The Laplace transform usually takes 50 minutes of lecture in front of
a chalkboard to explain to students who already have 2 semesters of
calculus.
There won't be many takers on this for $3.
I'll say a little in the hopes that it helps a little.
The Laplace transform takes a continuous function and maps it in a
special way to a different function. Any continuous function that does
not grow faster then an exponential function has a Laplace transform
(whether or not you can compute it is another question.) . If f(t) was
our original function then let F(s) represent its laplace transform. A
thing that teachers say, is that you are bringing the function from
the "t domain" to the "s domain." The function won't look anything
like it used to, but there is a procedure for mapping them back and
forth.
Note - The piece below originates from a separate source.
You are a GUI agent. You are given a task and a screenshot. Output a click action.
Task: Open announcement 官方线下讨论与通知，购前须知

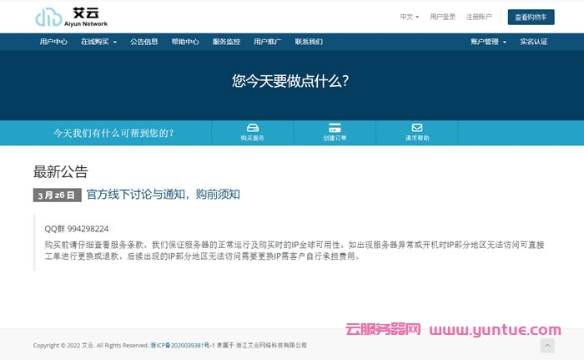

Ok, so the definition of the laplace transform of f(t) is
L{f(t)} = F(s) = integral ( f(t)*exp(-st) dt from 0 to infinity) Like
I said, so long as the f(t) doesnt grow faster then an exponential
function, this integral will converge.
SO, very simple example
Laplace Transform of f(t) = 1 (a constant function) is
integral ( 1*exp(-st) from 0 to infinity) = 1/s (I am presuming you
have 2 semesters equivalent of calculus.)
other simple ones can be computed,
L{t^n} = n!/(s^(n+1))
L{sin(bt)} = b / (s^2+b^2)
L{cos(bt)} = s / (s^2+b^2)
Laplace transforms are good for differential equations, because...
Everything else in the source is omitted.